* _Text segment_
'''

[apologies for cross-posting]
Call
for Submissions for a Special Issue of Computer Music Journal, “Spaces,
Places, and Sonic Traces: Considerations in Computer Music”
Guest Editor: Tae Hong Park
Publisher: MIT Press
Soundscapes
have a rich history in both research and practice, beginning with early
writings by Buckminster Fuller and Michael Southworth in the 1960s.
These were followed by pioneering contributions from R. Murray Schafer,
Barry Truax, and Hildegard Westerkamp, culminating in the establishment
of the World Soundscape Project around 1969. As an art form, soundscapes
have not only left a significant mark on music but continue to shape it
today. Some works employ a hybrid approach that balances recorded and
synthesized sounds, such as Jon Appleton’s
Times Square Times Ten
(1969). Others, like Barry Truax’s
Riverrun (1986), feature entirely
synthesized sinusoidal soundscapes, while pieces like Judy Klein’s
The
Wolves of Bays Mountain (1998) preserve original recordings in their
unaltered form. Soundscapes –ranging from ambient textures to foreground
“sound events” – have also made their way into popular music. Examples
include The Beatles’
Back in the USSR (1968), Queen’s A
nother One Bites
the Dust (1980), U2’s
Beautiful Day (2000), and more recently, Billie
Eilish’s
bury a friend (2019).

'''

* _Problems_
a – Please restate the call for submissions from "[apologies for cross-posting]" to "in the 1960s.", substituting "theory and practice" for "research and practice".
b – According to the call for submissions, around what year was the World Soundscape Project established?

* _Material_
'''

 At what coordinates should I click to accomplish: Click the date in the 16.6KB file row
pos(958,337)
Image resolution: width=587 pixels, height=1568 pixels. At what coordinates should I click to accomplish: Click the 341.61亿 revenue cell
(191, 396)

'''

* _List of solutions_
a –
[apologies for cross-posting]
Call
for Submissions for a Special Issue of Computer Music Journal, “Spaces,
Places, and Sonic Traces: Considerations in Computer Music”
Guest Editor: Tae Hong Park
Publisher: MIT Press
Soundscapes
have a rich history in both theory and practice, beginning with early
writings by Buckminster Fuller and Michael Southworth in the 1960s.

b – Around 1969.